Collected data:
⟨

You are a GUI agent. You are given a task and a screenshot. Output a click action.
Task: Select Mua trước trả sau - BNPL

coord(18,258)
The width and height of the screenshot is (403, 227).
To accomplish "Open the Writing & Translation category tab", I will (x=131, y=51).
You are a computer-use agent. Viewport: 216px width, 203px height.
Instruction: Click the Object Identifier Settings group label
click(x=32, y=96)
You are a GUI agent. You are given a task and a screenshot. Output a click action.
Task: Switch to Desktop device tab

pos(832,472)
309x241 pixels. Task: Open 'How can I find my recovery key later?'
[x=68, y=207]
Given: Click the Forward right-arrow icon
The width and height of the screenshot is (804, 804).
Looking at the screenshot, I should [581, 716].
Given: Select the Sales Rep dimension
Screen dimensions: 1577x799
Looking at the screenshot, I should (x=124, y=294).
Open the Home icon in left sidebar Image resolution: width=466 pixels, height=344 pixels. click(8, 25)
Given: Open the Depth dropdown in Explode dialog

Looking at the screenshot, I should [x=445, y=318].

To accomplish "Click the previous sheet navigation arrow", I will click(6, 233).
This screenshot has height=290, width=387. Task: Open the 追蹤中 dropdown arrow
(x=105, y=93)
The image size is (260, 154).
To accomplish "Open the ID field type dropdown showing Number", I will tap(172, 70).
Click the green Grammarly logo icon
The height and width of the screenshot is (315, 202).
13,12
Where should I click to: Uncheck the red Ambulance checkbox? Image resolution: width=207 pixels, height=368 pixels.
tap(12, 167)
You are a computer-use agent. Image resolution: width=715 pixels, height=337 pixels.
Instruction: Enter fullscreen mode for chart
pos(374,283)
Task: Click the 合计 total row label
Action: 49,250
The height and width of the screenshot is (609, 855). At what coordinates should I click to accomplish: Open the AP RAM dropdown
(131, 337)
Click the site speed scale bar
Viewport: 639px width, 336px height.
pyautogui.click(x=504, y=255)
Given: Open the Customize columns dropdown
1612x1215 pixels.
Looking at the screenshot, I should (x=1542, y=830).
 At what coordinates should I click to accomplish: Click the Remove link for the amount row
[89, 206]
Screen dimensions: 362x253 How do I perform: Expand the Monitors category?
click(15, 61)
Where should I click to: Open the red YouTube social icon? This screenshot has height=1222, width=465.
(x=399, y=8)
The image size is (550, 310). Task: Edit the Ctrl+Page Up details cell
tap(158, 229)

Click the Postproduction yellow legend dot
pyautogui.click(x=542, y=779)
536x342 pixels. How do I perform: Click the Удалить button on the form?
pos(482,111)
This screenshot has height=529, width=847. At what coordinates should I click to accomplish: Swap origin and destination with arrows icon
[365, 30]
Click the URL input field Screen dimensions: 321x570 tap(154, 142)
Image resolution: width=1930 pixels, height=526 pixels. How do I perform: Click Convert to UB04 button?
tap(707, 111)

⟩

What you will do: For the word "agent", find every line in the data that holds it and copy that line.

Task output:
You are a GUI agent. You are given a task and a screenshot. Output a click action.
You are a computer-use agent. Viewport: 216px width, 203px height.
You are a GUI agent. You are given a task and a screenshot. Output a click action.
You are a computer-use agent. Image resolution: width=715 pixels, height=337 pixels.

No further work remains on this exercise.